Si no se define de antemano qué se va a entender por “relación sexual”, ¿habrá que entender que está incluida sólo la penetración vaginal? ¿Y qué pasa con los gays y lesbianas? (¿Hacemos luego una campaña de educación para decir que las “relaciones sexuales” no son solo penetración?)

 

En encuestas más sofisticadas se pregunta directamente por ciertas prácticas eróticas como la penetración vaginal o anal, la felación, el cunnilingus, la masturbación.

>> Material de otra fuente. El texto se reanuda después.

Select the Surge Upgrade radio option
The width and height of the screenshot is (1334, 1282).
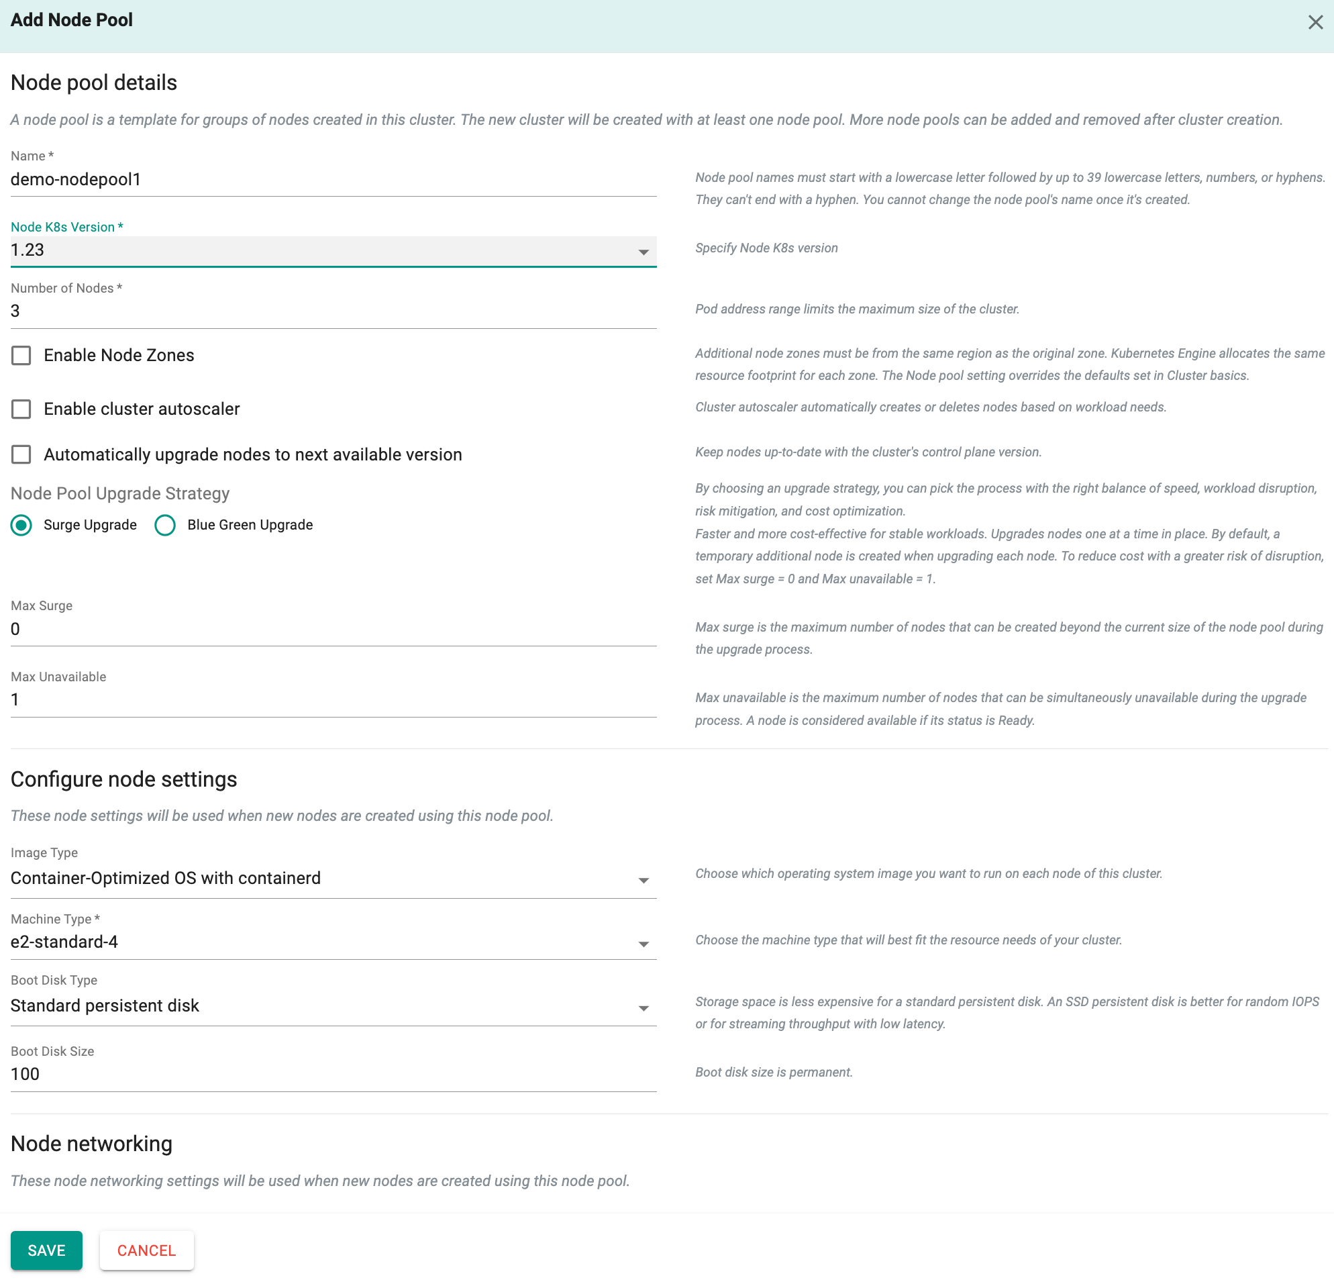tap(22, 525)
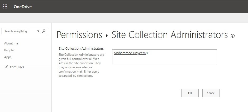Viewport: 248px width, 112px height.
Task: Return to Permissions via breadcrumb
Action: [79, 35]
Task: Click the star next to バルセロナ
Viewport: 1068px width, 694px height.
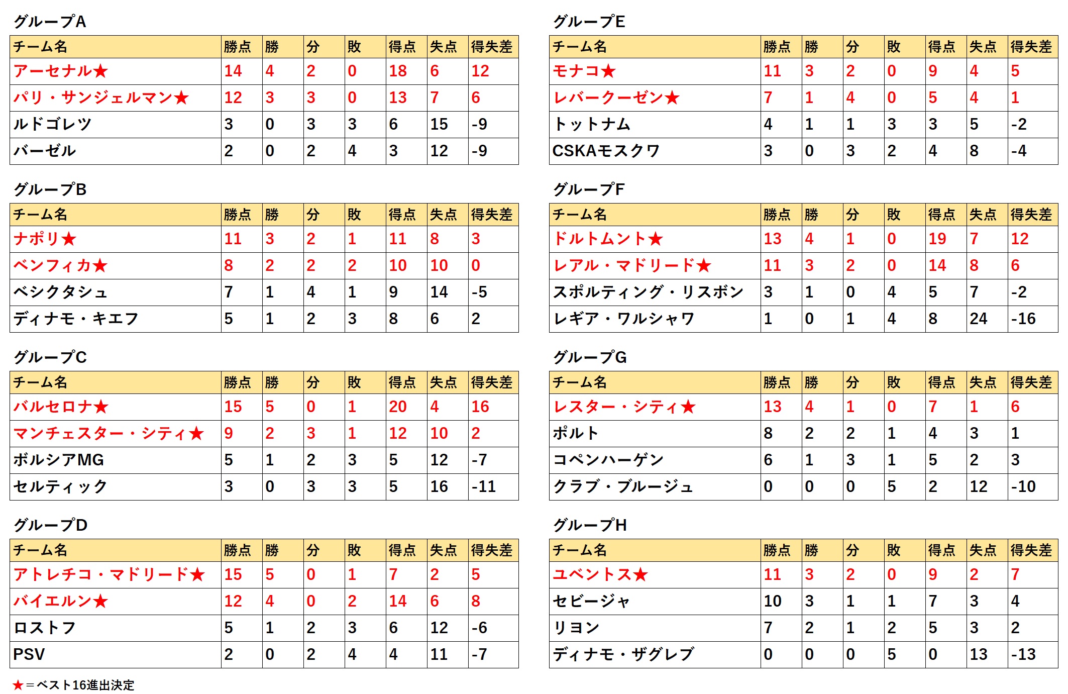Action: [x=101, y=407]
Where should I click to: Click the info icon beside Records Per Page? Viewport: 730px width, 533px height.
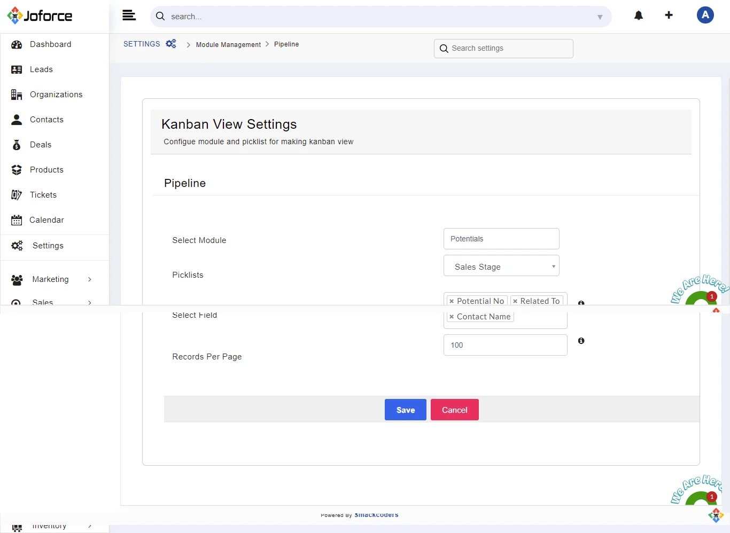pyautogui.click(x=581, y=341)
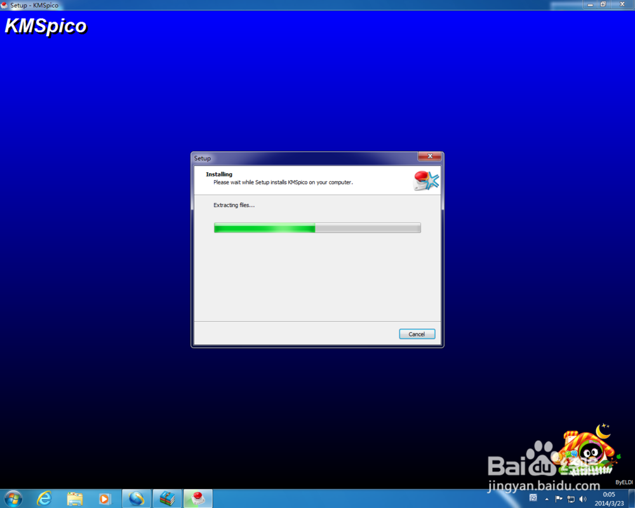
Task: Launch Internet Explorer from the taskbar
Action: [44, 499]
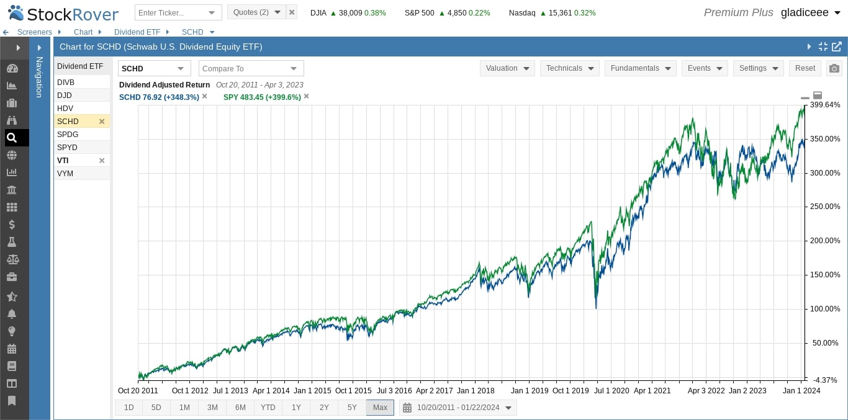Remove the SPY comparison series

306,97
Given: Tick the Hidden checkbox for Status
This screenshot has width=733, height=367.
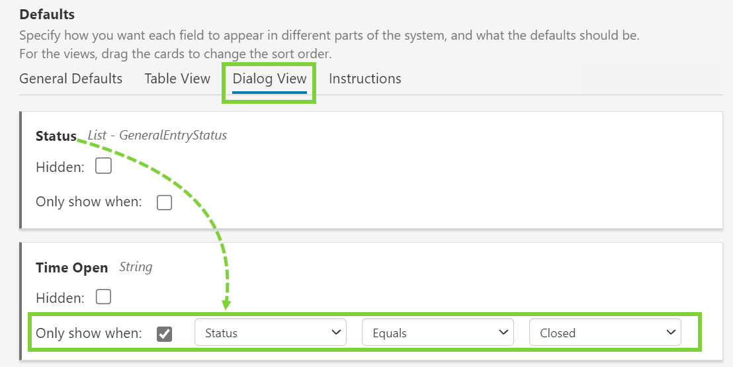Looking at the screenshot, I should [x=103, y=166].
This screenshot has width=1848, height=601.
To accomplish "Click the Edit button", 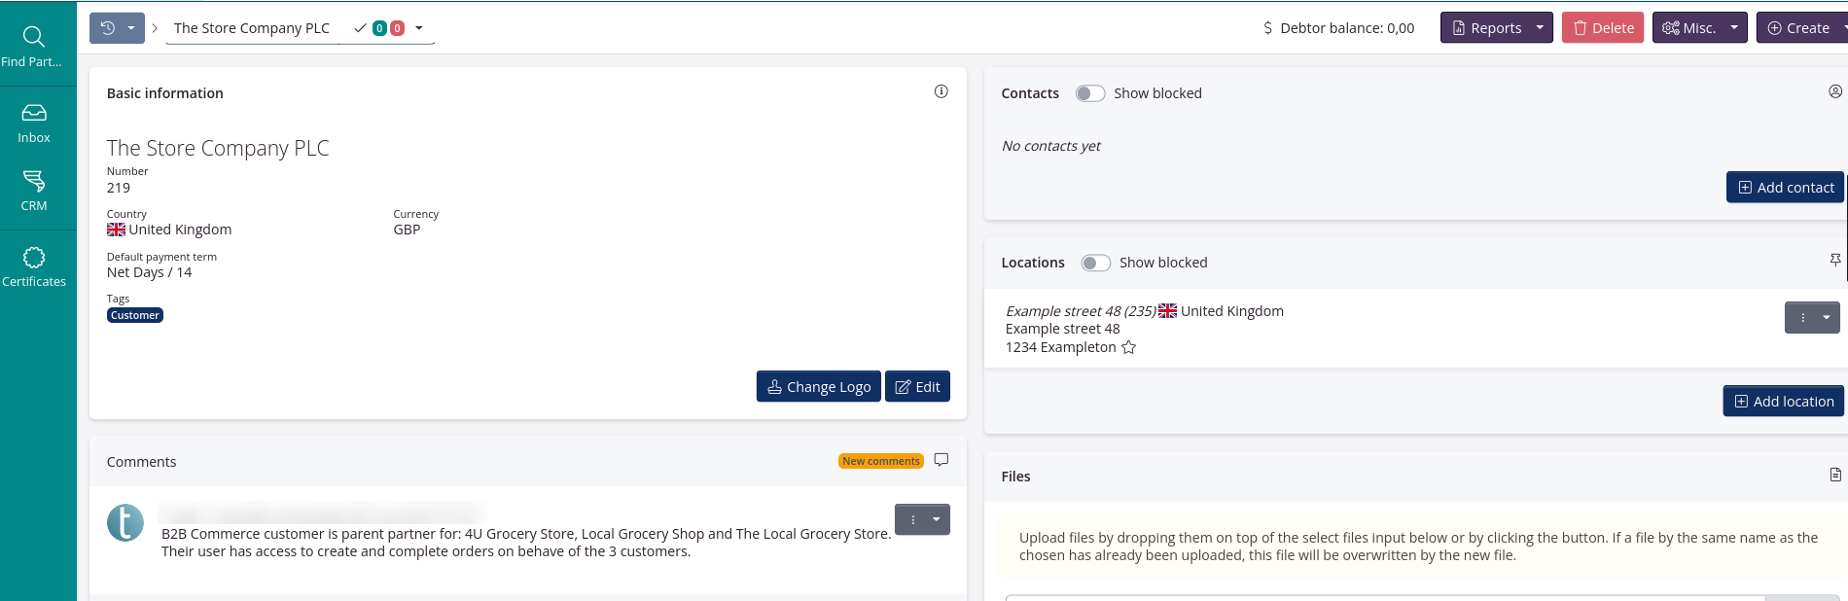I will (x=917, y=387).
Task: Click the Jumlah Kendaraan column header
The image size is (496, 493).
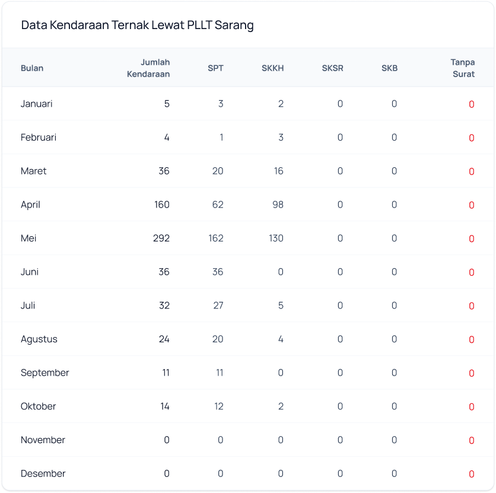Action: pos(148,68)
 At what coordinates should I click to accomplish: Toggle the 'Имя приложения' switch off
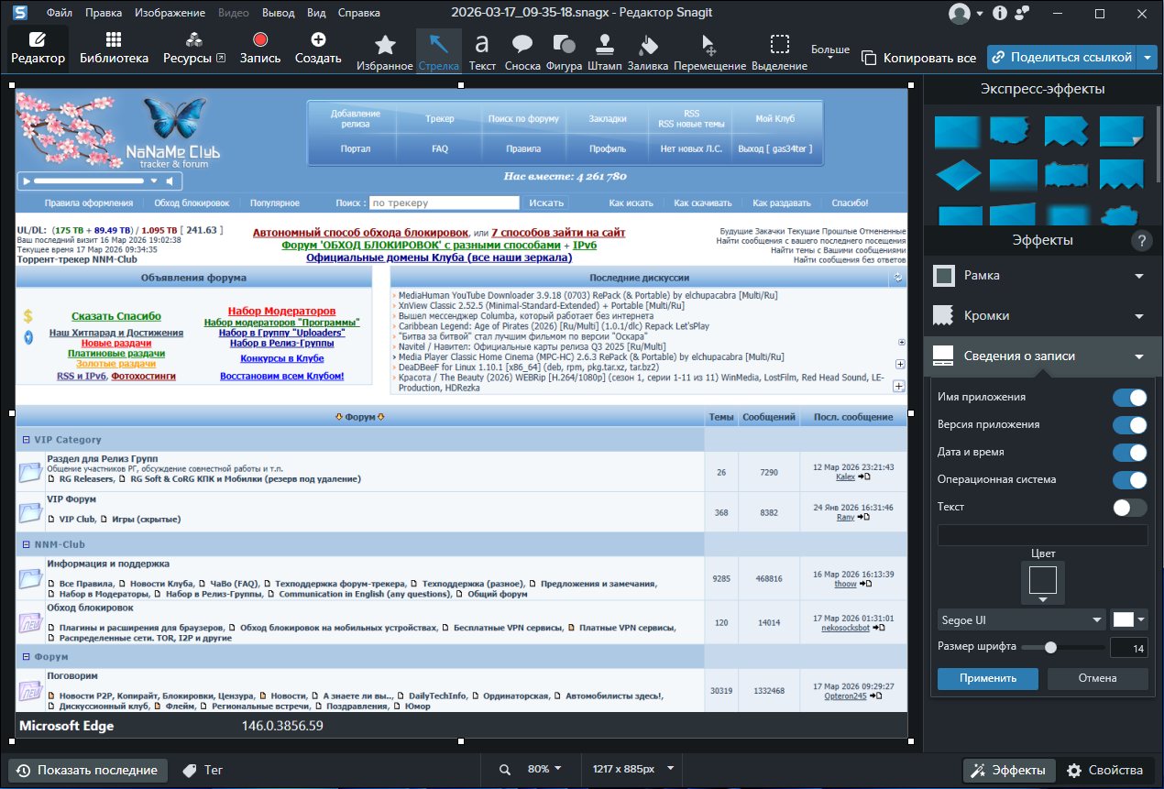coord(1129,398)
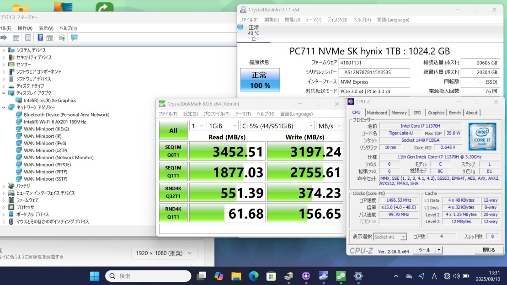507x285 pixels.
Task: Click the taskbar 検索 search box
Action: [148, 276]
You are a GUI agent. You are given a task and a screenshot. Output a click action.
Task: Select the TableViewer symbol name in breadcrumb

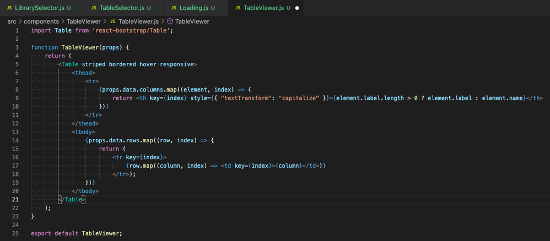coord(192,22)
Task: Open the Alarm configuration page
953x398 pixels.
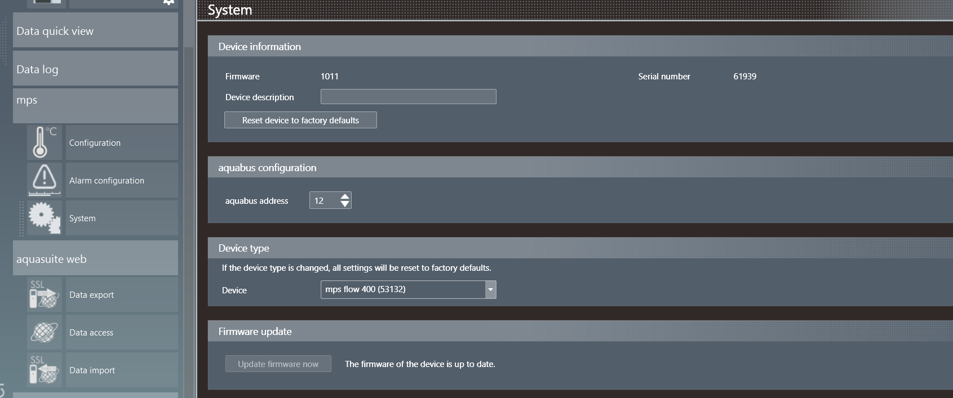Action: coord(121,181)
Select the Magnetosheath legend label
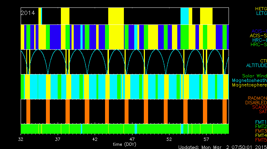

Pero… ¿y los besos, las caricias, las palabras (dulces o sucias), los gemidos, los azotes, los mordiscos, etc., no cuentan? ¿No estábamos en una encuesta de “prácticas sexuales”?

 

Quizá el mayor sesgo de las encuestas es que solo se pregunta por aquello que tenga alguna repercusión directa y estrecha en el ámbito de la salud, es decir, embarazos, infecciones y enfermedades. Este sesgo sanitario se explica porque la financiación de las encuestas suele proceder del Ministerio de Sanidad o  empresas de preservativos. Es decir, no se realizan encuestas movido por una curiosidad genuina de conocer las prácticas eróticas de la población; eso sigue considerándose un interés ilegítimo o sospechoso. No hay, por tanto, estadísticas fiables sobre el número de gente a la que le gusta que le chupen los dedos de los pies, oír gemir a los vecinos, o que les aten en los encuentros eróticos, por poner algunos ejemplos de prácticas eróticas que quedan fuera del radar sanitario estadístico, y sobre lo que se vierte -se sepa o no- un manto de sospecha, rareza o invisibilidad al no preguntar por ello.

 

Lo cual nos lleva a un punto perverso: las encuestas no pretenden solo describir la realidad sino que también la crean (o aspiran a crearla). Qué se pregunta y cómo, encauza las respuestas. No es infrecuente encontrarse, por seguir con los ejemplos, con alguna estadística sobre el uso de juguetes eróticos realizada a los visitantes de una web de temática erótica. Dado el sesgo de la muestra, los resultados serán más altos que si se pregunta a una muestra representativa de la población general. Pero es que no se pretende averiguar cuánta gente los usa, sino obtener cifras hinchadas para extender su uso:  “Mira, mucha más gente de la que pensabas usa vibradores, ¿por qué no te animas?”

 

Por otro lado, aunque estaría bien que se preguntase no solo por lo genital o generador de infecciones, sexológicamente -no digo sanitariamente- tiene menos interés la conducta que conocer las vivencias y los significados peculiares que los sujetos atribuyen a lo que hacen. De ahí las limitaciones de leer sobre inexistentes hombres promedio a los que se empobrece con preguntas tópicas. Más vale fijarse en lo que las estadísticas no dicen.

 

Juan Lejárraga

 

 

Referencias

 

Amezúa, E. (2006) Sexologemas. (Cuando los genitales no dejan ver el sexo.) Revista española de sexología, nº 135-136, Madrid: Publicaciones del Instituto de Sexología.

 

Lewontin, R. (2001) Sexo, embustes y ciencia social. Capítulo 7. El sueño del genoma humano y otras ilusiones, Paidós.